**TASK INPUTS**
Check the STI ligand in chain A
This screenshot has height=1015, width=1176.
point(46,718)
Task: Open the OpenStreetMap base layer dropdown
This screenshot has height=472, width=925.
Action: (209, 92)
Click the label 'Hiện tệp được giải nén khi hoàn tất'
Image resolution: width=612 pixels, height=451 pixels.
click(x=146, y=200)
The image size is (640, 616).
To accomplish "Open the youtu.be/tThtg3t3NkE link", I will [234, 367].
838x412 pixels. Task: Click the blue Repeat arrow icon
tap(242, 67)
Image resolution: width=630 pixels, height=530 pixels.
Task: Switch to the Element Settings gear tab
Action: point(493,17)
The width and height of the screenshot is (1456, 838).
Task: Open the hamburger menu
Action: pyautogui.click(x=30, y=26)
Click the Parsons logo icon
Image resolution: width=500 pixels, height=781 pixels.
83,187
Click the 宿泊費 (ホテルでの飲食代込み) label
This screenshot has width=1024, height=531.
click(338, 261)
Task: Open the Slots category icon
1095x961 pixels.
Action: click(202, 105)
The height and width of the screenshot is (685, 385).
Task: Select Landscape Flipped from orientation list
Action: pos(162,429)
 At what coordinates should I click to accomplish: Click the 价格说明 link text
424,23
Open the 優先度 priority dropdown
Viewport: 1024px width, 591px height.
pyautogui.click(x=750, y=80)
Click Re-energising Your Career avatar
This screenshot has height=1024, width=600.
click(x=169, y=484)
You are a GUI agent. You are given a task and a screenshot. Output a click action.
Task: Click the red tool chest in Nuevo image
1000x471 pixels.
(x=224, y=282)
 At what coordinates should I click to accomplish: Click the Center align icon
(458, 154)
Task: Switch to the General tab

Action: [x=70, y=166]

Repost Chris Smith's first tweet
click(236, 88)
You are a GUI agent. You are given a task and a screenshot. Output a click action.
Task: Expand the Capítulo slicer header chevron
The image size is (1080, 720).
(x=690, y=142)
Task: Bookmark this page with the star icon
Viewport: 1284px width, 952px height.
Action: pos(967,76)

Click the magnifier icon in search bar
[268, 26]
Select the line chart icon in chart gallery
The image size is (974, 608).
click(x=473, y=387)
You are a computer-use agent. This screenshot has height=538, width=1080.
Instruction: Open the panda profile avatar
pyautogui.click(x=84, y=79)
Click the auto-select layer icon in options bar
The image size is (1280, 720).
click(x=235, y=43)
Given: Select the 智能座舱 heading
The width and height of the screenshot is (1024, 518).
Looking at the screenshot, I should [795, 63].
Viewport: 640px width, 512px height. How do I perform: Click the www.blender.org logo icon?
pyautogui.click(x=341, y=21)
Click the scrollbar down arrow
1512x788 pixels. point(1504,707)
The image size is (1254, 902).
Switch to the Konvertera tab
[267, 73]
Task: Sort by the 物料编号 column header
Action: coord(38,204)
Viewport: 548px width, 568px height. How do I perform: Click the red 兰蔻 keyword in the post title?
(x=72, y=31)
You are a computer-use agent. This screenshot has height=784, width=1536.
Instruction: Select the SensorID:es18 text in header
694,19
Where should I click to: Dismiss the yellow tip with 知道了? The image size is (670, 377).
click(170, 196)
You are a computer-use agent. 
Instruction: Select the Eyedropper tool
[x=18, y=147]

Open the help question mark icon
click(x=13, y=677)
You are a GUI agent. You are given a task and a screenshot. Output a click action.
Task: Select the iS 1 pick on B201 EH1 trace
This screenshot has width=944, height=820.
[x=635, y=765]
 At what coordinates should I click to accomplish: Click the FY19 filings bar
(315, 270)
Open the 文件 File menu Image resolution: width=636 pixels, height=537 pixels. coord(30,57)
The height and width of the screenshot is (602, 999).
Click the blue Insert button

**PROBLEM STATEMENT**
Set all of the entries down again, exactly as they were given.

**SOLVED EXERCISE**
Check the STI ligand in chain A
This screenshot has height=1015, width=1176.
point(46,718)
Task: Open the OpenStreetMap base layer dropdown
This screenshot has height=472, width=925.
Action: (209, 92)
Click the label 'Hiện tệp được giải nén khi hoàn tất'
Image resolution: width=612 pixels, height=451 pixels.
click(x=146, y=200)
The image size is (640, 616).
To accomplish "Open the youtu.be/tThtg3t3NkE link", I will [234, 367].
838x412 pixels. Task: Click the blue Repeat arrow icon
tap(242, 67)
Image resolution: width=630 pixels, height=530 pixels.
Task: Switch to the Element Settings gear tab
Action: point(493,17)
The width and height of the screenshot is (1456, 838).
Task: Open the hamburger menu
Action: pyautogui.click(x=30, y=26)
Click the Parsons logo icon
Image resolution: width=500 pixels, height=781 pixels.
83,187
Click the 宿泊費 (ホテルでの飲食代込み) label
This screenshot has width=1024, height=531.
click(338, 261)
Task: Open the Slots category icon
1095x961 pixels.
Action: click(202, 105)
The height and width of the screenshot is (685, 385).
Task: Select Landscape Flipped from orientation list
Action: pos(162,429)
 At what coordinates should I click to accomplish: Click the 价格说明 link text
424,23
Open the 優先度 priority dropdown
Viewport: 1024px width, 591px height.
pyautogui.click(x=750, y=80)
Click Re-energising Your Career avatar
This screenshot has height=1024, width=600.
click(x=169, y=484)
You are a GUI agent. You are given a task and a screenshot. Output a click action.
Task: Click the red tool chest in Nuevo image
1000x471 pixels.
(x=224, y=282)
 At what coordinates should I click to accomplish: Click the Center align icon
(458, 154)
Task: Switch to the General tab

Action: [x=70, y=166]

Repost Chris Smith's first tweet
click(236, 88)
You are a GUI agent. You are given a task and a screenshot. Output a click action.
Task: Expand the Capítulo slicer header chevron
The image size is (1080, 720).
(x=690, y=142)
Task: Bookmark this page with the star icon
Viewport: 1284px width, 952px height.
Action: pos(967,76)

Click the magnifier icon in search bar
[268, 26]
Select the line chart icon in chart gallery
The image size is (974, 608).
click(x=473, y=387)
You are a computer-use agent. This screenshot has height=538, width=1080.
Instruction: Open the panda profile avatar
pyautogui.click(x=84, y=79)
Click the auto-select layer icon in options bar
The image size is (1280, 720).
click(x=235, y=43)
Given: Select the 智能座舱 heading
The width and height of the screenshot is (1024, 518).
Looking at the screenshot, I should [795, 63].
Viewport: 640px width, 512px height. How do I perform: Click the www.blender.org logo icon?
pyautogui.click(x=341, y=21)
Click the scrollbar down arrow
1512x788 pixels. point(1504,707)
The image size is (1254, 902).
Switch to the Konvertera tab
[267, 73]
Task: Sort by the 物料编号 column header
Action: coord(38,204)
Viewport: 548px width, 568px height. How do I perform: Click the red 兰蔻 keyword in the post title?
(x=72, y=31)
You are a computer-use agent. This screenshot has height=784, width=1536.
Instruction: Select the SensorID:es18 text in header
694,19
Where should I click to: Dismiss the yellow tip with 知道了? The image size is (670, 377).
click(170, 196)
You are a computer-use agent. 
Instruction: Select the Eyedropper tool
[x=18, y=147]

Open the help question mark icon
click(x=13, y=677)
You are a GUI agent. You are given a task and a screenshot. Output a click action.
Task: Select the iS 1 pick on B201 EH1 trace
This screenshot has width=944, height=820.
[x=635, y=765]
 At what coordinates should I click to accomplish: Click the FY19 filings bar
(315, 270)
Open the 文件 File menu Image resolution: width=636 pixels, height=537 pixels. coord(30,57)
The height and width of the screenshot is (602, 999).
Click the blue Insert button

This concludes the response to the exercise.